Using the information:
- a) Answer these questions from the text about the Parsi infirmary in Karachi, marking each answer with the same numeral:
(i) In which part of Karachi is the Parsi general hospital located?
(ii) How many years has Vispi Cabraji been working there?
(iii) About how many patients are at the hospital now?
- b) In the text about the Parsi infirmary in Karachi, condense the paragraph that begins "While most of the women spend time knitting" into a shorter version that keeps its main facts.
- c) Extend the text about the Parsi infirmary in Karachi, starting after its last sentence.

The ageing of population is inevitable and an obvious consequence of the process of demographic transition. However, as the country faces a steady growth of the elderly, facilities or institutions for their care remain inadequate. The Zoroastrian community in Karachi, commonly referred to as Parsis, is known to run one such institution for the elderly in their community.
Apart from being an infirmary, the Parsi general hospital also serves as a home for old-aged. Located in Saddar, the hospital is one of the oldest forms of institutional living in Karachi providing facilities to the elderly who have been left behind after their children migrated abroad.
“Most of the elderly living at the institution have children who are settled abroad. It becomes difficult to cope alone especially in the case of infirmity or some disability. Understanding this need, we established this institution which serves more like their home,” says Vispi Cabraji, a member of the management who has been working here for the past 30 years.
But the existence of this infirmary does not indicate that the old-age support structures in the form of family have eroded from the Parsi community. In most cases, it is not rejection that brought the elderly here but their children’s busy work lives.
Dolly Kalapesi is one such 80-year-old who has been staying at the old-age home for the past five years and misses her children. “She wants to go home but her children are too busy with their work lives. They occasionally visit her,” discloses her attendant.
On the ground floor of the hospital is a separate section for the elderly who have been shifted here permanently, while the top floor consists of patients receiving temporary treatment. There are currently about 28 patients at the hospital.
The Parsi infirmary, however, is more than “just a hospital”. It serves as a home for most providing them the much needed comfort, solace and companionship of age-mates to freely pursue their own activities without constraints.
While most of the women spend time knitting or discussing their past with other patients, the men engage themselves in reading. “The institute also encourages various activities among the elderly and students of different schools to keep them busy,” adds Cabraji. Yet the old women appear relatively more morbid than the men, who have adapted well to the institution.

Provided data:
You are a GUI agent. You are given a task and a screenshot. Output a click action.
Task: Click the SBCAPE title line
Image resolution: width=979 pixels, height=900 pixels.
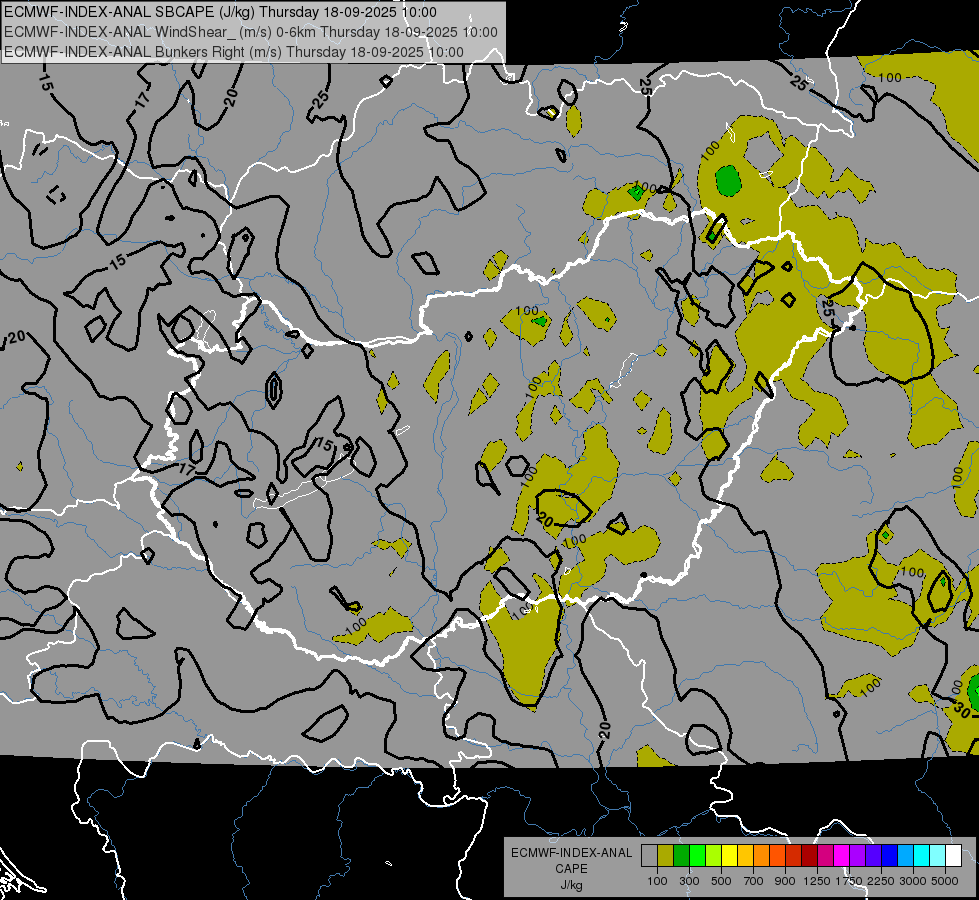[x=220, y=12]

Results by task:
- a)
(i) Saddar
(ii) 30 years
(iii) About 28

- b) Most women knit or talk about their past with other patients, while the men read. Cabraji says the institute encourages activities that bring together the elderly and students of different schools to keep them busy. Still, the women seem more morbid than the men, who have adapted well to the institution.

- c)
Their emotional state can be assessed from the content look on their faces. A former cricketer, Boman Rustam Irani, was shifted to the hospital after his wife and two children passed away. “I like staying here, we are all like one family,” he says. He takes great pride in sharing the fact that he had the opportunity to play with Lala Amarnath, the first Indian captain to score a century during which he scored 132 runs.
Most of the Parsis have lived in Karachi all their lives and due to the high literacy rate that prevails in their community, they are also one of the most well-informed and politically aware people who have interesting stories to tell about the country’s political past.
Eighty-year-old Dhanjishae H. Munderji, however, adds that education did not mean “good money” in pre-partition India. He was a lecturer at S.M. Law College before he retired but was barely able to earn enough money to support a family and chose to remain unmarried. “The living standards were quite high then and I only earned 300 rupees. I could not even contribute enough in the family income, how could I think of marriage?” he says. He also clarified that the myth that all the Parsis are rich and affluent was not quite true because there are several examples of people in their community who chose to remain unmarried for similar reasons.
Eighty-five-year-old Minoo Kapadia at the institution is also unmarried and an avid reader of news magazines. “I have no close family to live with so coming here was good for me. This place makes me feel less lonely.”
With meagre savings of the elderly and due to the fact that most of them are unmarried, the relatives provide financial assistance. In the absence of family, if a patient expires due to ill health, the last rites are performed by the institute.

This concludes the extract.